*What you will do*. Look over the material for the string "click". Copy every line where it turns up.

*Records for this exercise*.
+ + +
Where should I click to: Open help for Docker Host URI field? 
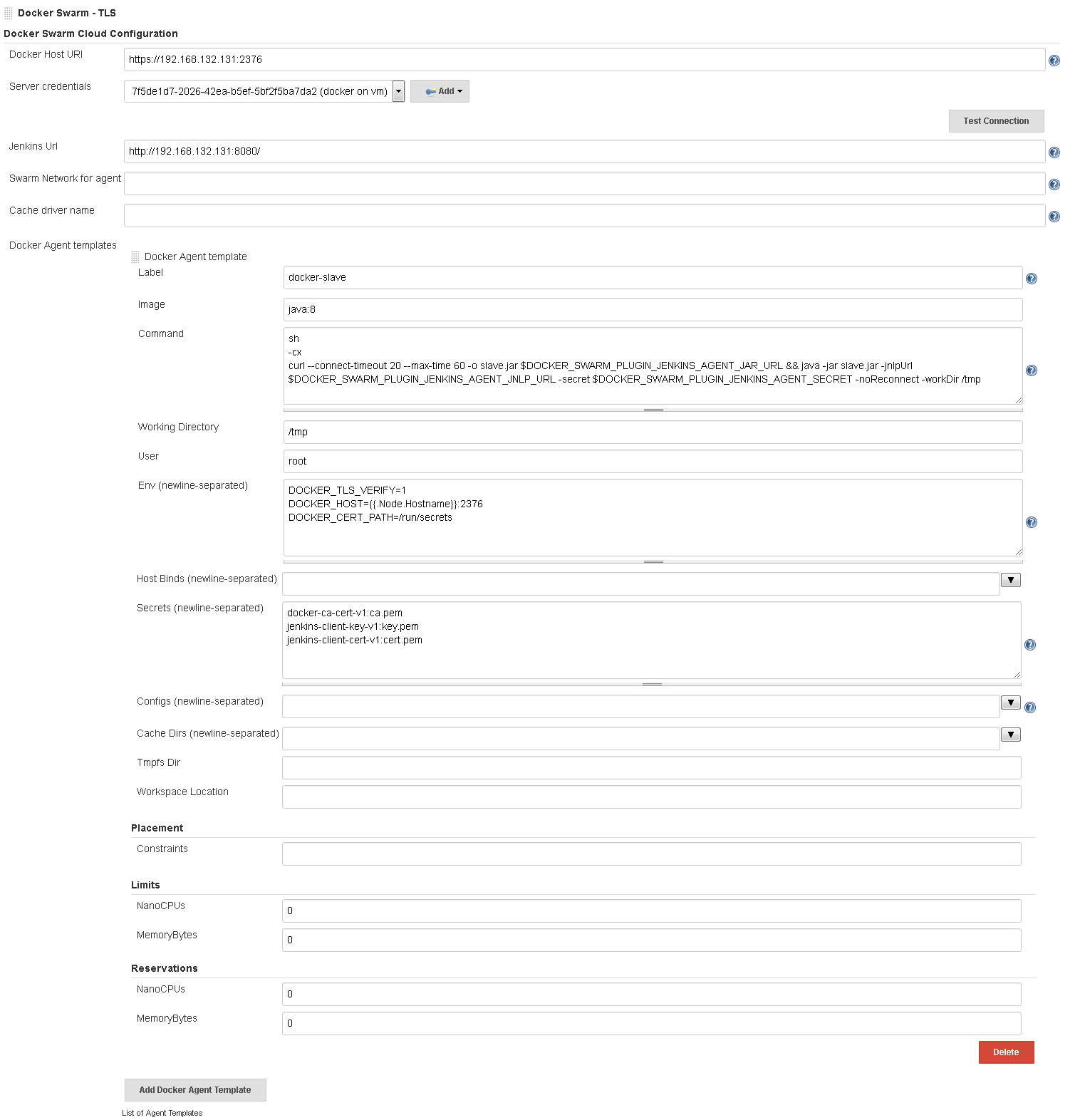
+ + +
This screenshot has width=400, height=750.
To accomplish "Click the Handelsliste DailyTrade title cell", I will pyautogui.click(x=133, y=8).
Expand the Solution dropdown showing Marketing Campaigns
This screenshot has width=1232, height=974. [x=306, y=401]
+ + +
*Answer below*.
Where should I click to: Open help for Docker Host URI field? 
To accomplish "Click the Handelsliste DailyTrade title cell", I will pyautogui.click(x=133, y=8).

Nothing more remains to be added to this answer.